I'm a hobbyist. I don't do this for a living. I don't even buy a whole lot of furniture. My off-the-top figure for good quality furniture would be somewhere on the order of $700 per chair, and at least $1500 for the table. I may be way high, but seems to me that well engineered well finished quality products from a U.S. manufacturer are going to run that or more.

Especially since the main reason to get them from someone who's going to build them for you rather than buying them from a shop that turns out lots of them is that there are going to be tweaks in dimensions.


----------



## russv (Sep 21, 2009)

Remeber one thing, what ever price you charge, make sure it's enough that you won't lose interest half way through.

russv


----------



## GFYS (Nov 23, 2008)

I agree with Mr Lyke about 4000-4500 But they better be nice.


----------



## TopamaxSurvivor (May 2, 2008)

Being a hobbyist your life doens't depend on it ;-)) Add up your materials, put labor units on all the steps, price your labor as you see fit, allow for expendibles (overhead =15% most businesses) + profit?? = total

I wouldn't ball park it, you will come up short :-((


----------



## rustedknuckles (Feb 17, 2008)

Ball park, $500 per chair, $1200 for the table.


----------



## huff (May 28, 2009)

I think russv put it best. Materials cost you can figure up front, but the labor will need to be enough so you don't lose interest half way through. I'd rather lose the sale up front then realize half way through the project that I screwed up and underpriced it and end up hating every minute spent trying to finish the job.


----------



## toddc (Mar 6, 2007)

The studies, research, and bids I have done say that I cannot sell a chair for less than $1500 each. The table I would price at no less than $3500.

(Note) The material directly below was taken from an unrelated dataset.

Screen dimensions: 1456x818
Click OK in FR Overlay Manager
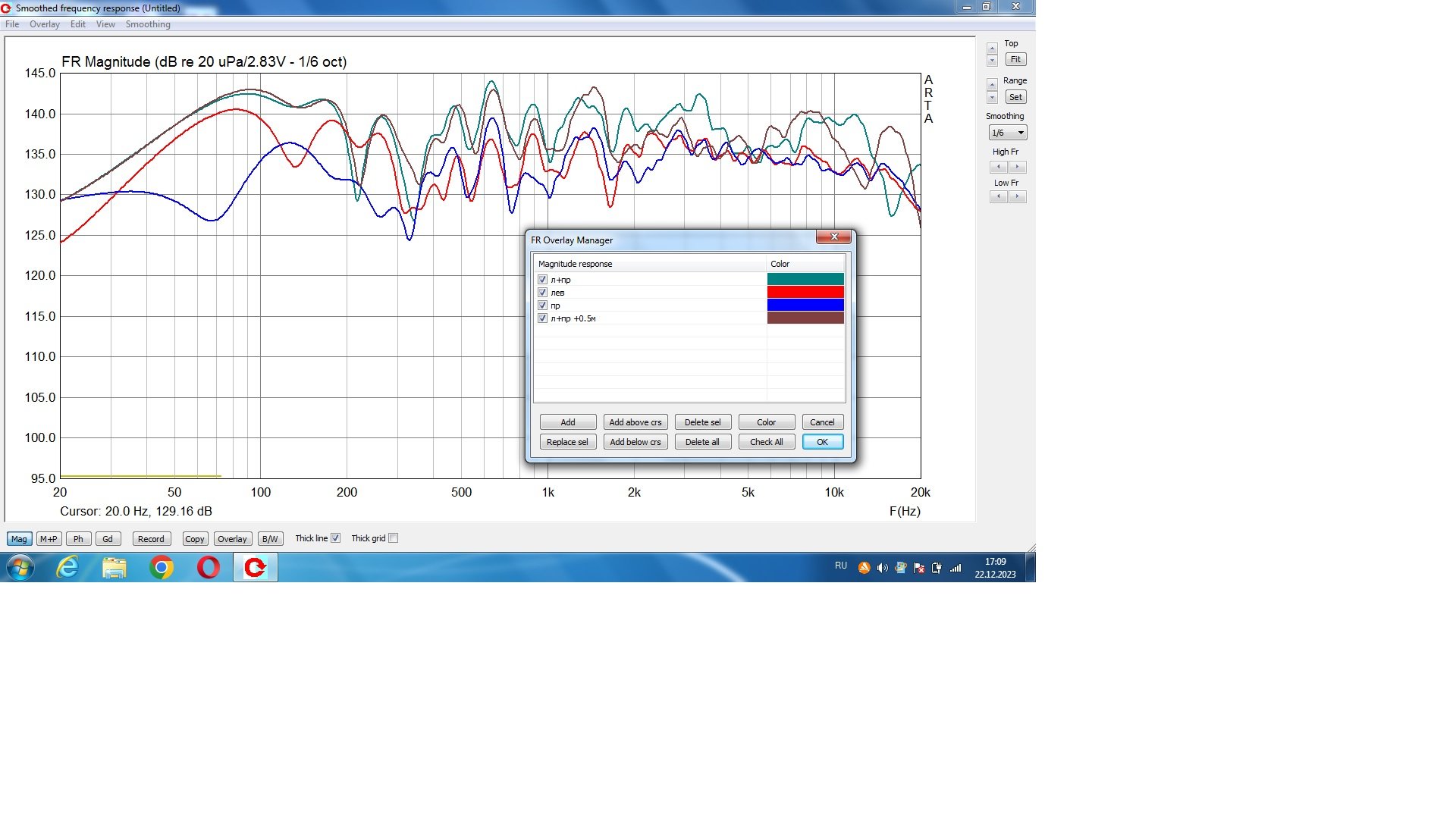(x=822, y=442)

The last dining set I bid at $13,000. I did not get the job but I am glad that I did not take it for less.

I back Huff's sentiments.


----------



## mfike (May 12, 2008)

Thanks guys, some good points.


----------



## miles125 (Jun 8, 2007)

Todd is close to reality on this one.


----------



## Timberwerks (Sep 29, 2009)

I would quote it in the 7K range.


----------



## Porosky (Mar 10, 2009)

Don't be afraid to say "No". I think everyone knows what I mean. Just because someone wants you to make something, doesn't mean it's something you want to do. My biggest mistake as a hobbiest is saying yeah I can do that and (like the other comments) whising the whole time I was working on something I wanted to do instead.


----------



## jcsterling (Aug 1, 2008)

I would say somewhere around 7000-8000 for the set. Don't set the precident that you work for peanuts…it's not worth your time.


----------